● PASSAGE PROVIDED:
· · · · ·
The first is an exhibition that addresses the art produced in response to many narratives, episodes and accounts of Sri Lanka’s recent history. It is part archive and part inventory, featuring the country’s art production from the lead up to Sri Lanka’s independence in 1948 to the present. The exhibition includes several generations of artists and incorporates archival materials alongside works on paper, paintings, photographs, film, sculpture and animation by Anoli Perera, Bandu Manamperi, Godwin R. Constantine, Kannan Arunasalam, Laleen Jayamanne and Ruhanie Perera, among many others.
“A Utopian Stage” explores another history, that of the Festival of Art, Shiraz-Persepolis (1967-1977) and its radical ‘Third World-ism’. This performance festival situated Iran in relation to Asia and juxtaposed Asian and African artists with the international avant-garde. The exhibition uncovers the festival’s archives for the first time in Asia, and is accompanied by live performances, musical interventions and film screenings responding to the festival’s spirit of exchange. Included in the programme is late Pakistani artist and activist Lala Rukh‘s Rupak (2016), an installation of drawing, sound and animation, taking the form of a “monumental denouement” of every strand of thought that passed through her drawings, photographs, videos and sound pieces.
Planetary Planning: South Asia as axis mundi
Curated by Devika Singh, “Planetary Planning” draws from the 1969 Nehru memorial lecture titled “Planetary Planning”, delivered in New Delhi by architect and designer Buckminster Fuller. The exhibition explores notions of world-making through the work of three generations of artists from South Asia, whose lives have been marked by stories of travel and migration. They engage with notions of identity and hierarchies, while looking at key international and cross-regional exchanges from the 1960s until now.
Rukh’s drawings deconstructing landscapes from her 2011 “Mirror Image” and “Nightscape” series are included in this section, alongside Zarina Hashmi‘s “Letters from Home” (2004) and Ayesha Sultana‘s found photographs series “Threshold” (2012-13) featuring scratched and distorted skies, seas and cityscapes, among others. Many of the latter photographs were taken by Sultana’s father while he was posted in Kuwait with the Bangladesh Air Force in the years leading up to the 1991 Gulf War.
Seher Shah reflects on remembrance and disapperance, with her record of Brutalist architecture across the globe, translated into drawings based on photographs. The otherwise heavy-built structures are transformed into light, airy constructions on paper, rendered in layers of broad horizontal lines and appearing as spectres of the past.
· · · · ·
● PROBLEMS:
1: In the exhibition text, who delivered the 1969 Nehru memorial lecture titled "Planetary Planning"?
2: Echo the rows from their first line down to the line containing "Action: click(480, 25)", including both ends. Leave the pictures out.
· · · · ·
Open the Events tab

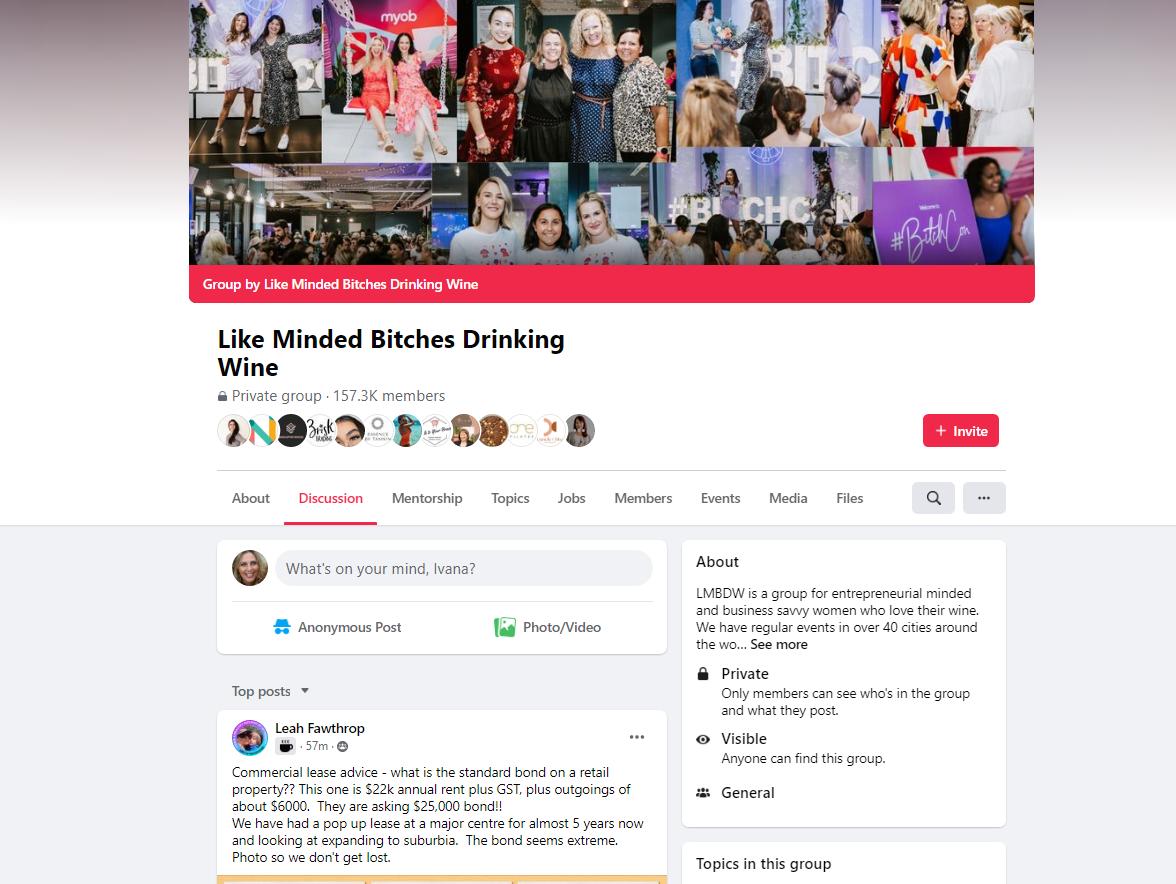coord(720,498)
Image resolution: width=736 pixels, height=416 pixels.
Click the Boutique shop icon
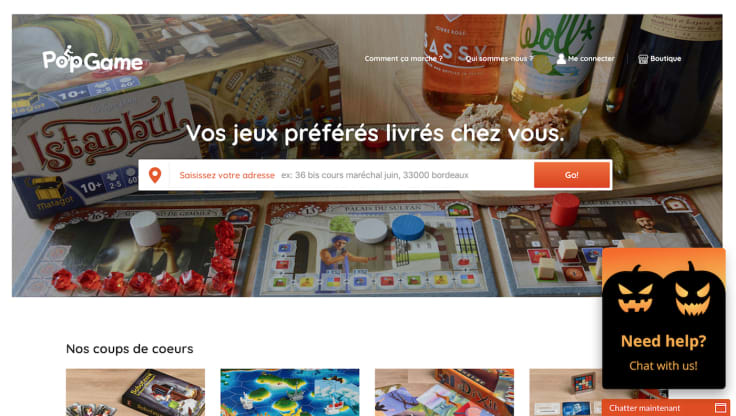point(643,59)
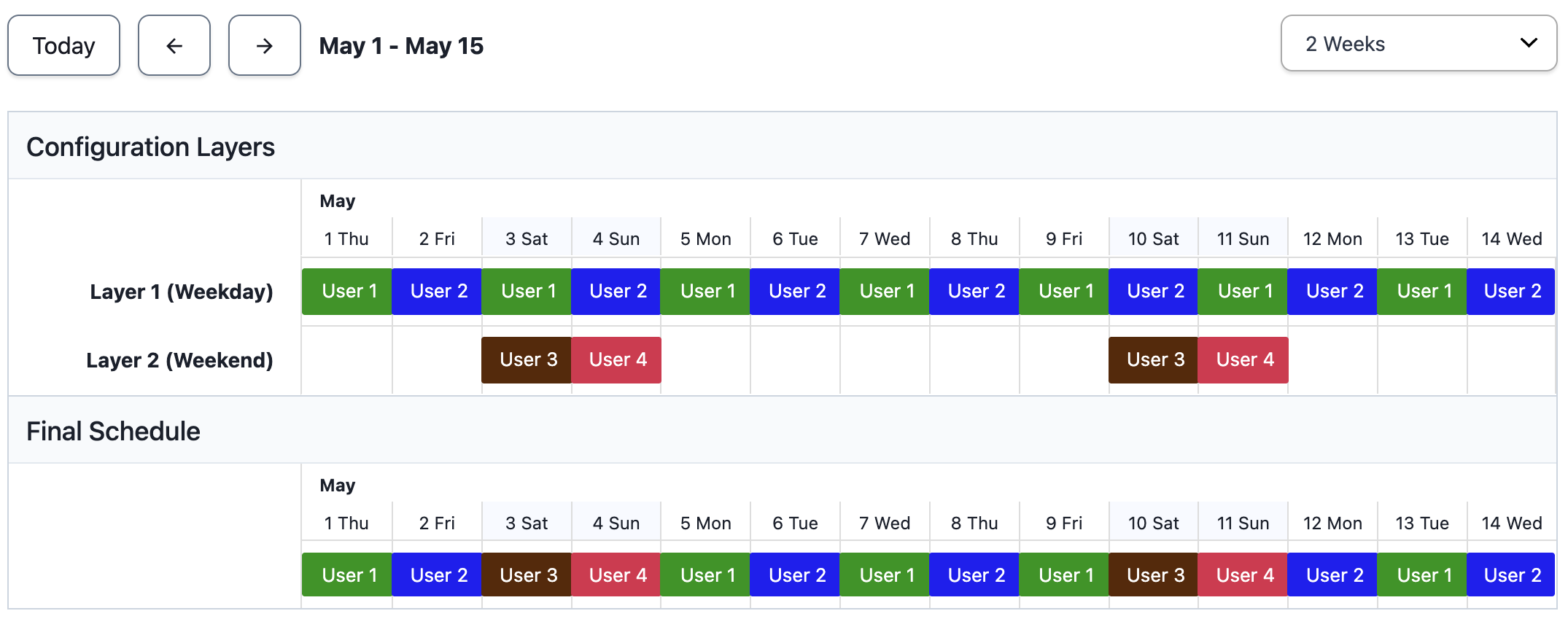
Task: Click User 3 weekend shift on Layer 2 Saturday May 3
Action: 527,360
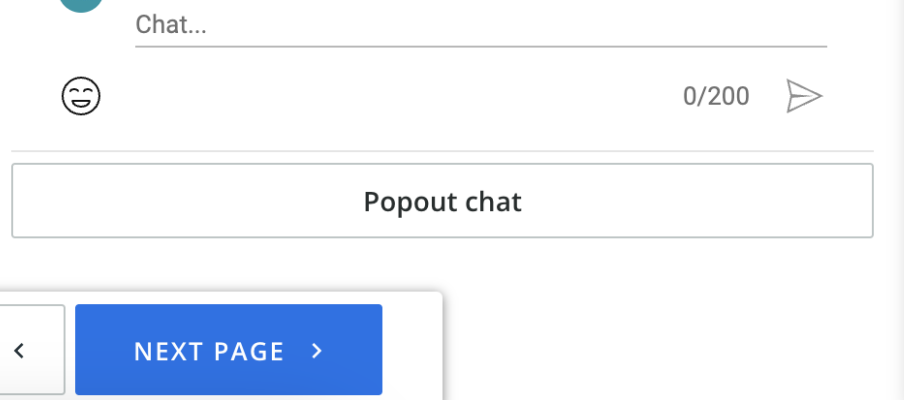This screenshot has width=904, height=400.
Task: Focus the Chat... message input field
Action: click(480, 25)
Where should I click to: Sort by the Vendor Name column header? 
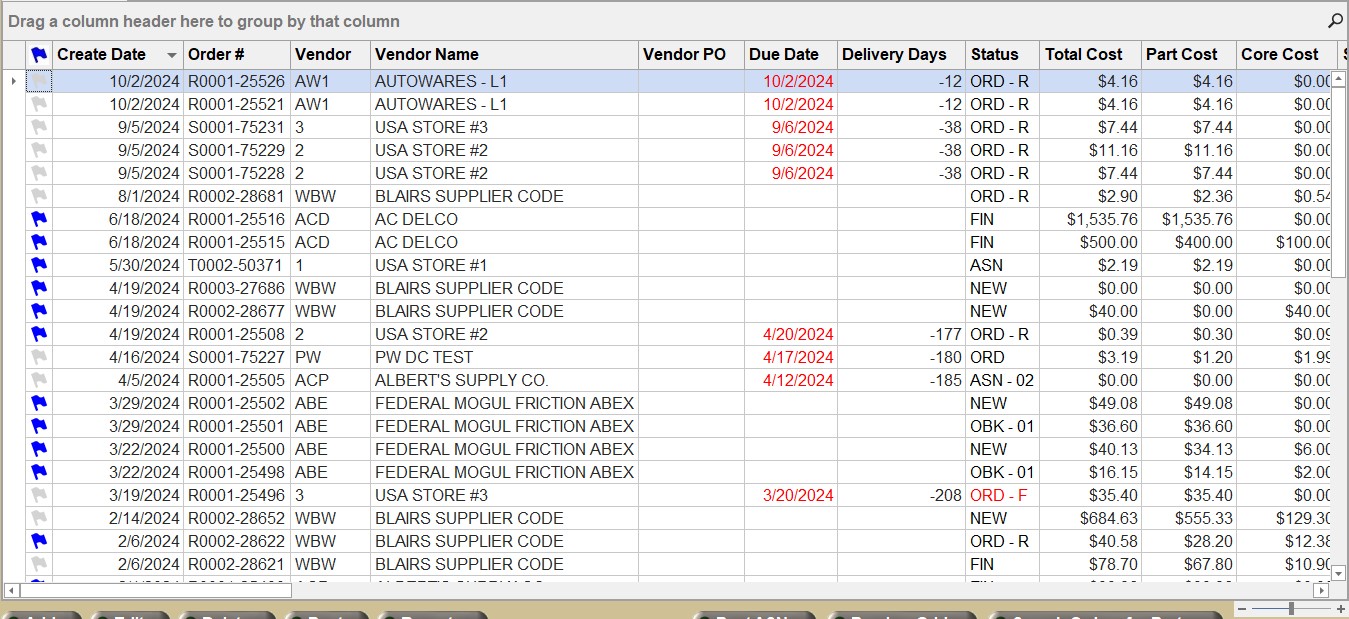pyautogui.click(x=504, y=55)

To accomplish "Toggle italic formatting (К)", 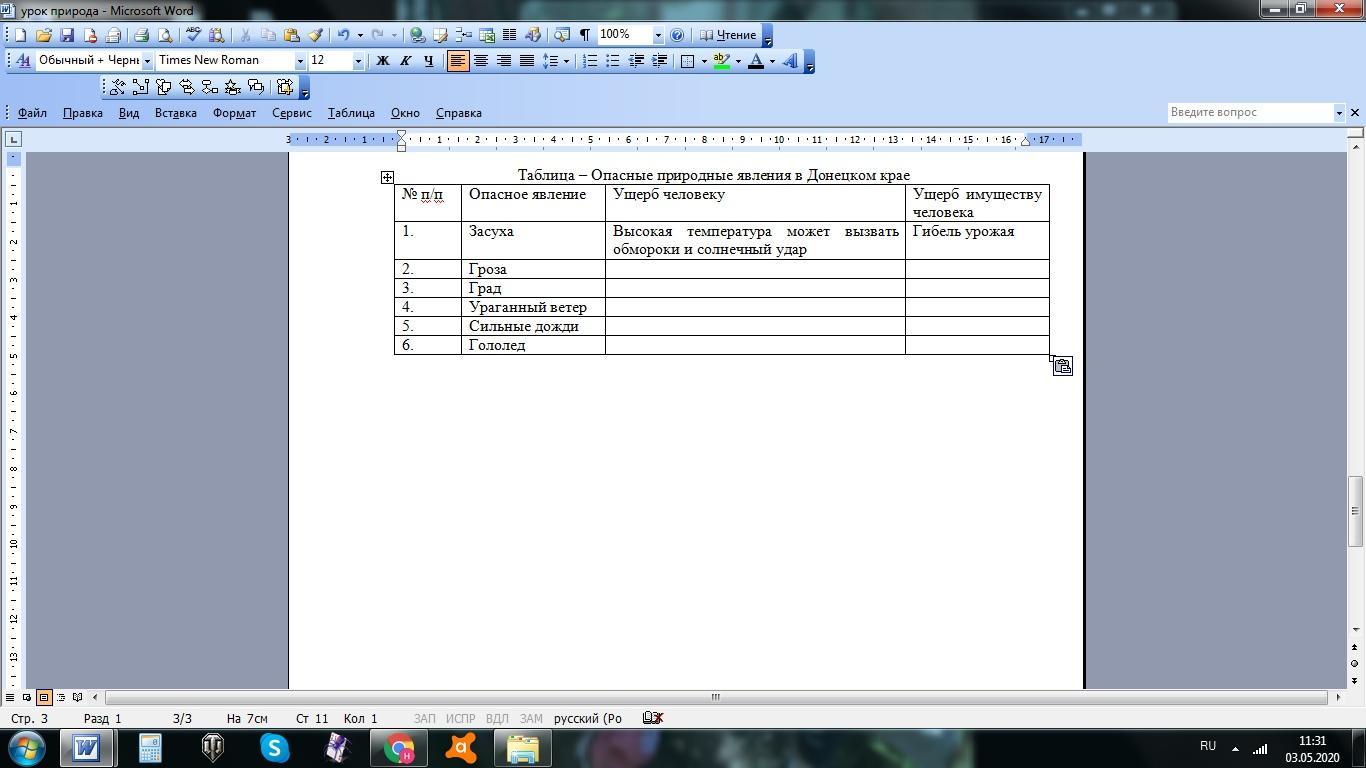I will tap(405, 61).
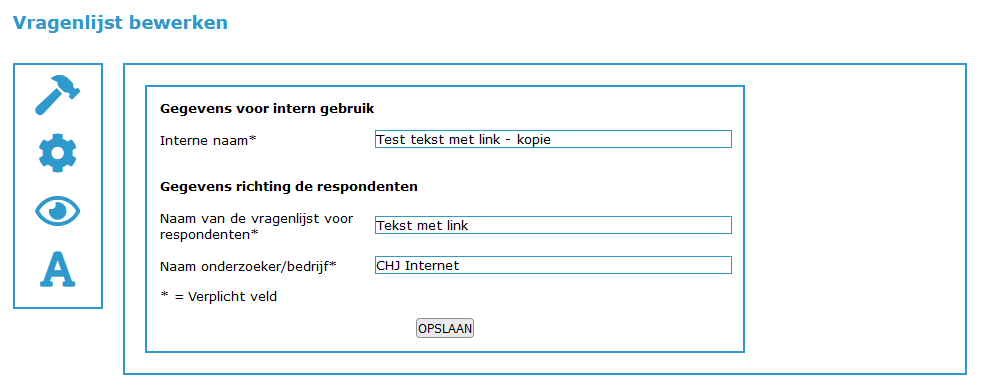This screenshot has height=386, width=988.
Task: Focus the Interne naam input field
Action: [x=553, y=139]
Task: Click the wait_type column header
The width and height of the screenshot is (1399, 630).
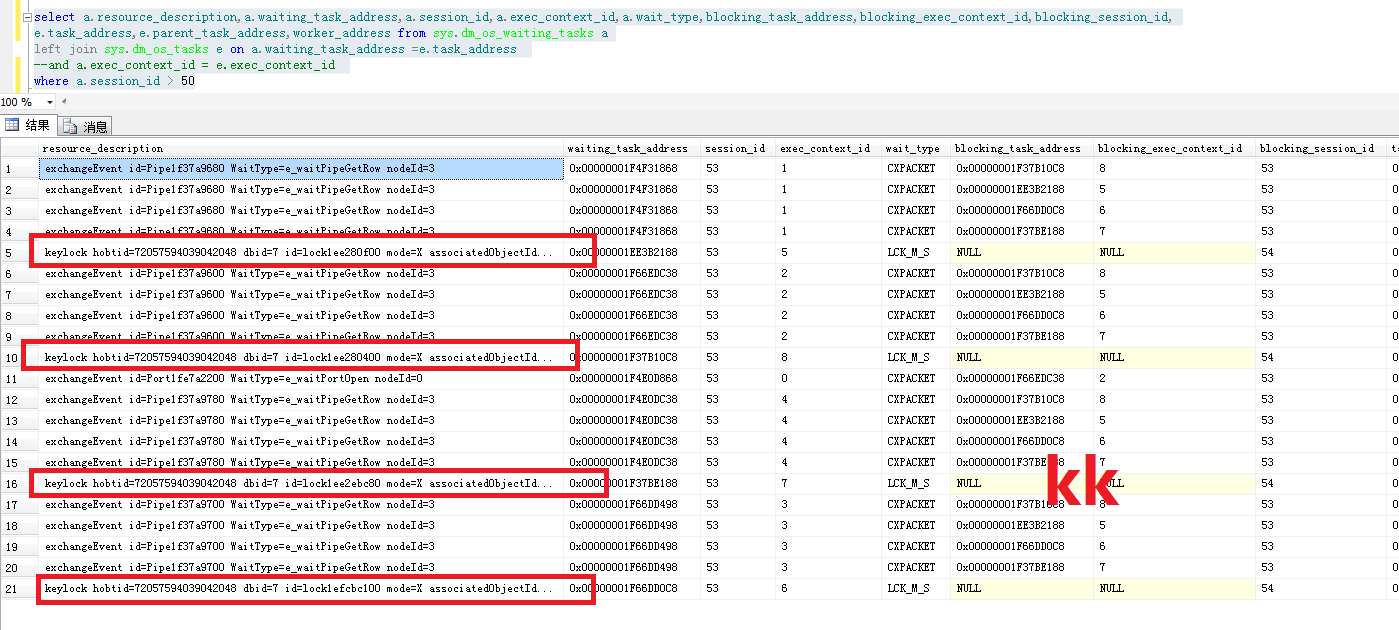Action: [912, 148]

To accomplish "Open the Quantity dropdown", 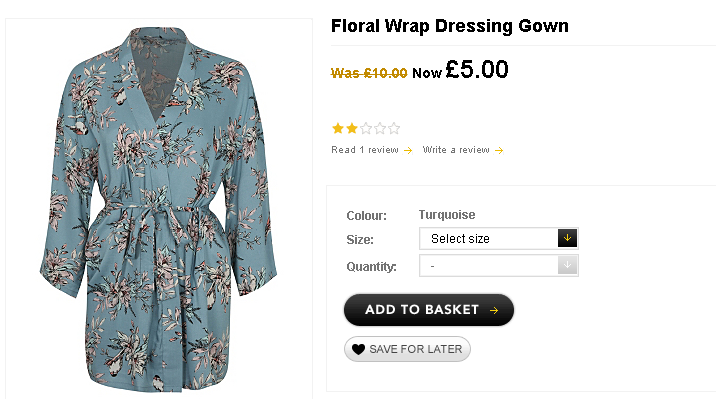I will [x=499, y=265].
· · · · ·
● SOLUTIONS BELOW:
1: Architect and designer Buckminster Fuller delivered it in New Delhi.

2:
Open the Events tab

coord(720,498)
Image resolution: width=736 pixels, height=416 pixels.
Click the Boutique shop icon
point(643,59)
Task: Click User 3 weekend shift on Layer 2 Saturday May 3
Action: 527,360
This screenshot has width=904, height=400.
Task: Focus the Chat... message input field
Action: click(480, 25)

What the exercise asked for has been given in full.